Keith - to avoid being redundant I’ve addressed some of this in the other Iraq thread. I agree there should be a consensus in the middle and think that underneath the noise there is movement in that direction. Also, I think the focus on Iraq really distracts people from the longer term strategy of counter-terrorism, is if finding a solution to Iraq of any sort ends the problem.
Hussein had been overthrown by Shiite and Kurdish insurgents. Suppose al Qaeda then undermined their new democracy
Interesting hypothetical. But how did Iraq get from Shiite and Kurdish insurgents overthrowing Saddam to setting up a "new democracy" for Al Qaeda to undermine? Is that the part where magic happens? Let’s say, somehow, Shia groups developed the capacity to meaningfully fight Sadddam and then, somehow, convinced the Kurds, who are reasonably happy under their no-fly zone, to join them. Step one in the Peshmerga’s onslaught would be to kill every Arab in Kirkuk. Meanwhile the Shia are cutting Sunni throats across the south and what do you think happens in Baghdad? Baghdad is the scene of full scale civil war. Under this home grown rebelion scenario is there any reason to think that the Iraqi army’s tanks and artilery will not be intact for use by the various factions? Or that they wouldn’t use them? Worrying about our response to what Al Qaeda might do to undermine an eventual new democracy wouldn’t be the first thing on our plate.
Regarding calls for invasions, perhaps instead of imaginary scenarios the expample of an actual country in the neighborhood would be useful. Is anyone calling for invasion of Lebanon whose fragile deomcracy is being undermined by Al Qaeda today? Or Iran, whose dictator was overthrown by home-grown insurgents, and whose revolution was coopted by islamists. Sure, some are calling for invasion of Iran, but not the same folks as are calling for an end to the invasion of Iraq.
My answer: You’d see as many liberals calling for an invasion in support of Iraq’s "new democracy" as you currently see calling for an invasion of Lebanon or of Iran or of Sri Lanka in support of the government there. I would not be one of them.

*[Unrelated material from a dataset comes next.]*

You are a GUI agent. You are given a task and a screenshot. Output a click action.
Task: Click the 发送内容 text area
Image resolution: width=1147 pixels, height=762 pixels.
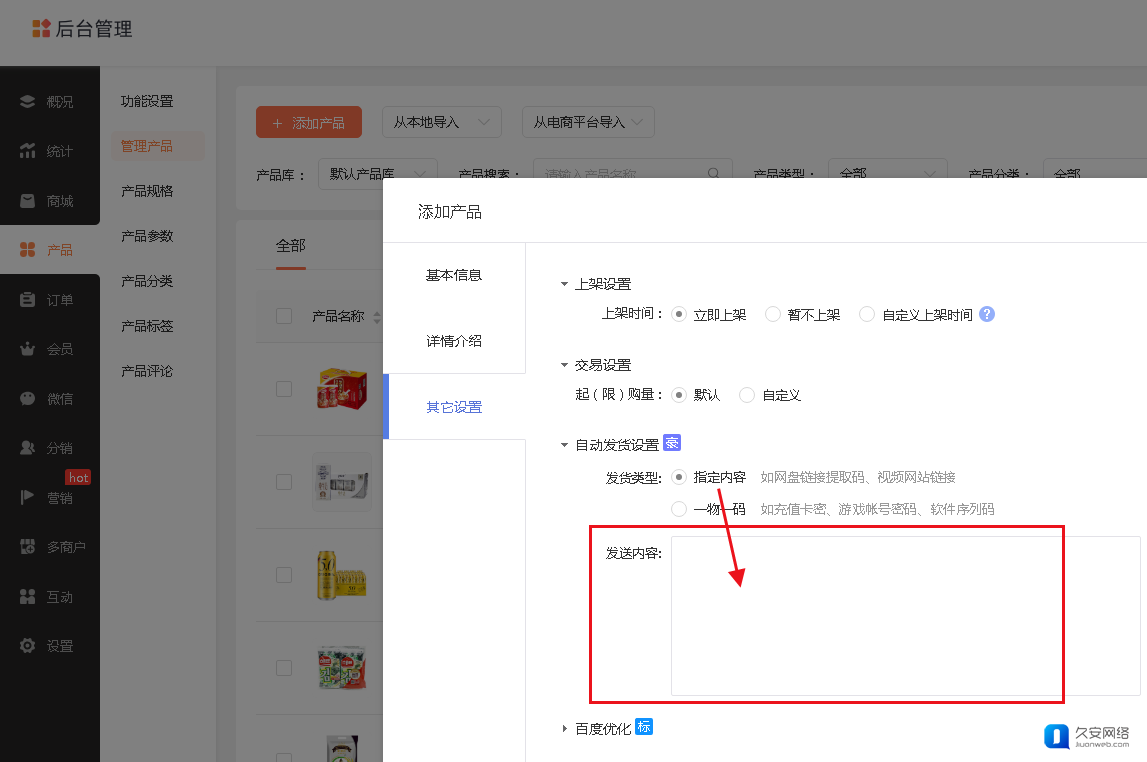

But honestly, you’d might as well ask if Saddam had experienced a change of heart and made Iraq into a democracy where he was elected president, and then al Qaeda then undermined their new democracy, what then?
The hypothetical is silly — al qaeda couldn’t undermine a Shi’ite-Kurdish democracy on its own. It could only aid a Sunni inspired effort to undermine such a system. If somehow the Sunnis could be brought on board with the Shi’ites and Kurds, then they’d crush al qaeda. If not, well...then you’d have what you have now, with al qaeda doomed to lose with or without America getting involved. In any event, we don’t want other states to stick their noses in our business, we should be circumspect in trying to stick our nose in other peoples’ business. Look where it got us now — we have to learn from this mistake. Americans thought it would be a quick, easy war, we’d install a democracy, the Iraqis would greet us as liberators and oil revenues would pay for reconstruction. Instead hundreds of billions of dollars, mass violence and a quagmire. Lesson: choosing to use war as policy is dangerous with numerous unintended consequences. In looking at Iran and elsewhere, we have to take this lesson to heart and not make the same mistake. Intervention is dangerous and risky. War should only be a last resort choice, not a tool of geopolitics.